The US House of Representatives passed a bill that would make it easier for unions to organise FedEx workers.
Supporters of the bill, including the Teamsters union and UPS, applauded the vote. But the bill faces a difficult climb in the Senate, where a similar House measure died in 2007.
The vote is the latest chapter in a battle over whether some 100,000 FedEx Express drivers and other employees should remain governed by the federal Railway Labor Act, written decades ago to limit strikes at railroads and airline companies. The Railway Labor Act requires companywide employee votes on labour representation.
The House bill would remove the drivers from the Railway Labor Act’s jurisdiction and put them under the authority of the National Labor Relations Act, which lets unions organise companies on a location-by-location basis.

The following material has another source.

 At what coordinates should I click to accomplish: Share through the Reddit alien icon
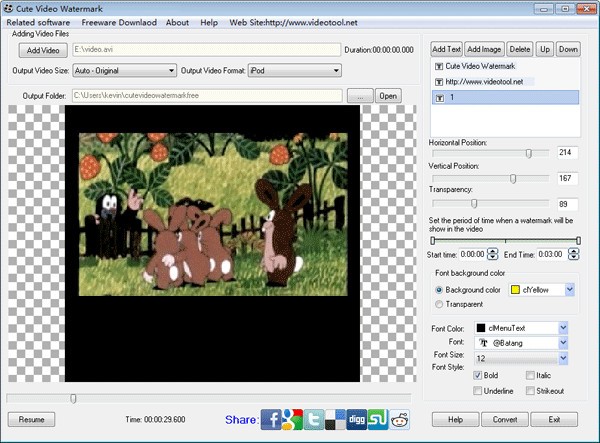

UPS, which is unionised, is governed by the National Labor Relations Act. The reason is a quirk of history: FedEx was initially formed as an airline, Federal Express; UPS started as a trucking company, United Parcel Service. Today, both companies operate their own airlines and truck fleets.
UPS argues that the current law places it at a competitive disadvantage. FedEx spokesman Maury Lane called the bill a “legislative bailout” for “profit-laden UPS.”